Se fosse outro dragão, teria dor de cabeça com um seguidor assim. Afinal, até as armas alquímicas exigiam linhagem para serem usadas.

Mas sendo rainha da terra e das montanhas, Xia Mi ainda tinha outras formas de fortalecer Su Mo.

Por exemplo, treinar o domínio da força — uma habilidade independente das palavras de poder, mas dentro de sua alçada.

Era uma técnica que qualquer pessoa podia aprender, mesmo humanos comuns.

Ao propor essa ideia, Xia Mi pensou que teria de dar uma demonstração — partir algumas árvores centenárias ao meio com um soco, impressionar Su Mo, e só então ele concordaria em aprender.

Mas, para sua surpresa, assim que sugeriu, Su Mo aceitou na hora.

Ela, que já estava pronta para se exibir, quase ficou com o orgulho ferido.

Exibir-se é uma necessidade básica de qualquer ser inteligente; nem a rainha dos dragões escapa.

O que ela não sabia era que Su Mo jamais rejeitaria tal proposta.

A antiga arte marcial que Xia Mi pretendia ensinar sempre lhe despertara curiosidade.

Era uma técnica milagrosa capaz de, sem recorrer a palavras de poder, permitir que um simples humano ou mestiço explodisse prédios com um soco, ou abalasse estações de trem inteiras.

Não era palavra de poder, mas rivalizava em força.

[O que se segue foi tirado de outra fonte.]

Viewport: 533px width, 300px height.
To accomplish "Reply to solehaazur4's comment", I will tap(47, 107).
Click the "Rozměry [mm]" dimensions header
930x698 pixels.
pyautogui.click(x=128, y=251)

Segundo os relatos da obra original, assim como a rainha dos ventos e céus controlava não só o vento, mas também o tempo; e a rainha do bronze e do fogo dominava não só o fogo, mas também a alquimia.

O domínio da força era outro poder da rainha da terra e das montanhas.

E essa habilidade podia ser aprendida por qualquer um, independentemente da linhagem.

Mesmo um humano comum, ao dominá-la, poderia destruir imensos blocos de pedra ou romper coisas impossíveis para a força humana.

Para Su Mo, naquele momento,

Era uma técnica extremamente útil e com altíssimo potencial de aprimoramento.